● DIRECTIONS
From first line to last, print the records exactly, but leave out the pictures.

● DATASET ENTRIES
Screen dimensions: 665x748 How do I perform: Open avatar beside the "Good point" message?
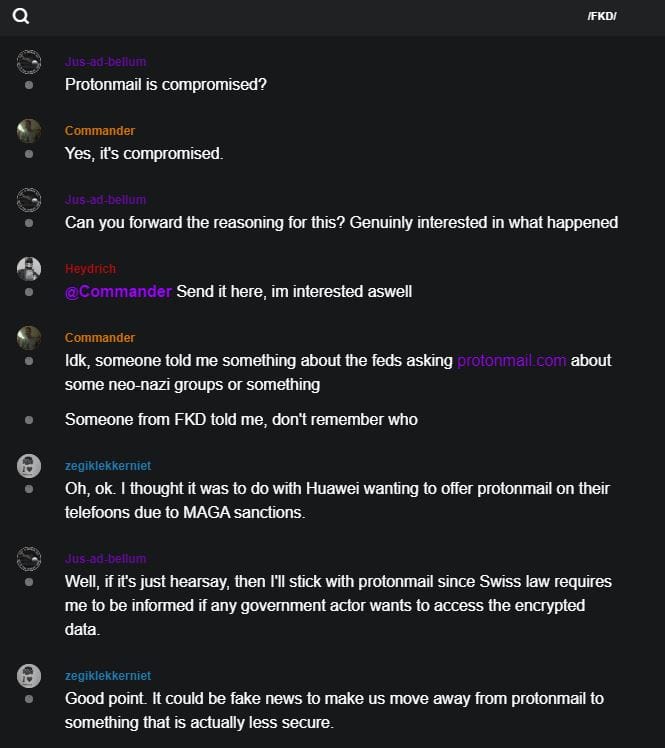[29, 676]
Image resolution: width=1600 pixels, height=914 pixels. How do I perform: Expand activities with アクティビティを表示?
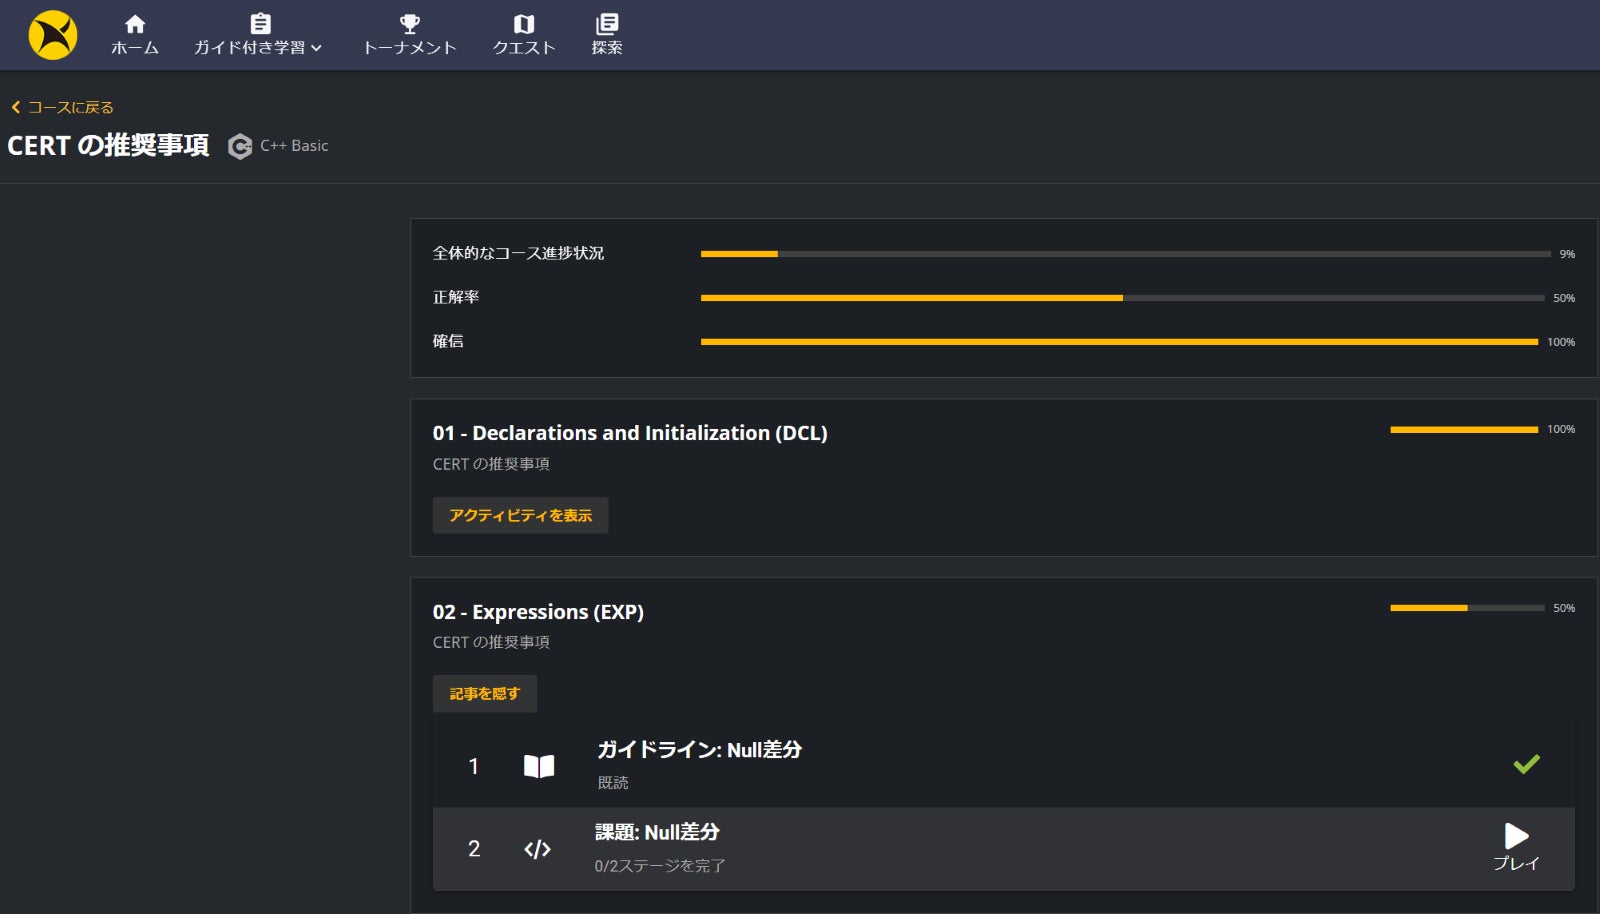pyautogui.click(x=520, y=515)
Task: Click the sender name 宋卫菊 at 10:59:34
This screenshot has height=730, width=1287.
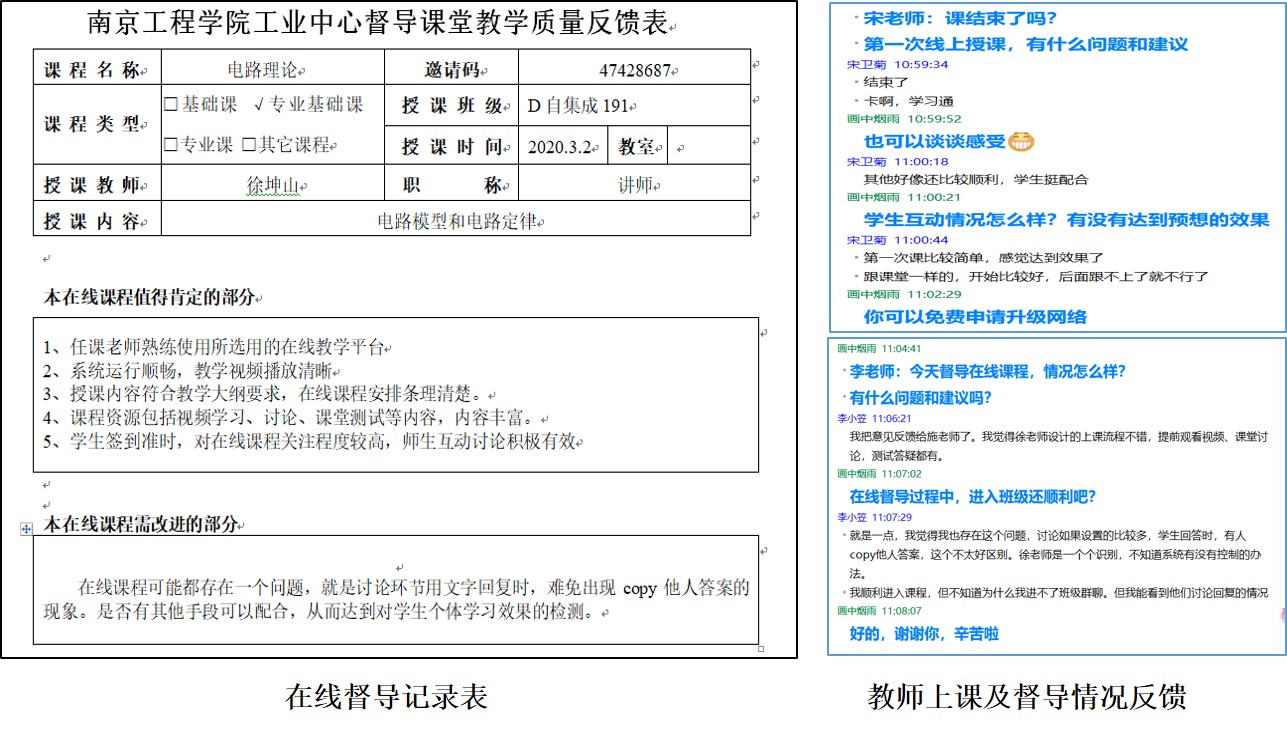Action: click(x=866, y=64)
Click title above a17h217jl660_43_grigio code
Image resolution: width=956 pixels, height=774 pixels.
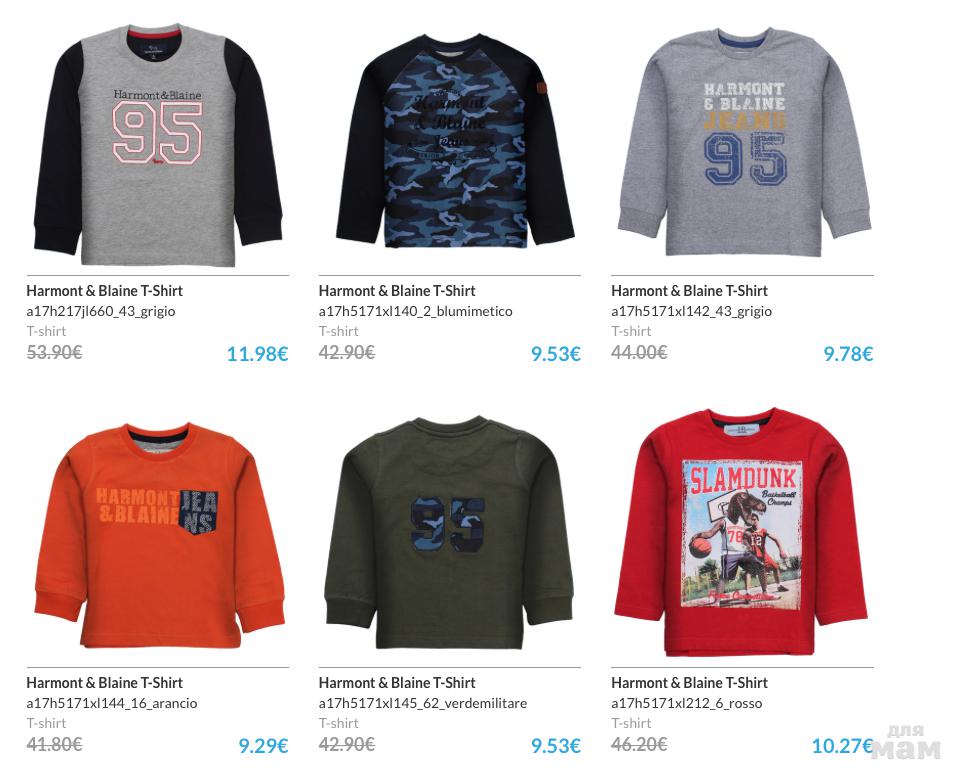(104, 290)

● OUTPUT FOR THIS TASK
Screen dimensions: 665x748 How do I perform: Open avatar beside the "Good point" message?
[29, 676]
Image resolution: width=1600 pixels, height=914 pixels. How do I perform: Expand activities with アクティビティを表示?
pyautogui.click(x=520, y=515)
Task: Click the sender name 宋卫菊 at 10:59:34
This screenshot has height=730, width=1287.
Action: click(x=866, y=64)
Click title above a17h217jl660_43_grigio code
Image resolution: width=956 pixels, height=774 pixels.
(104, 290)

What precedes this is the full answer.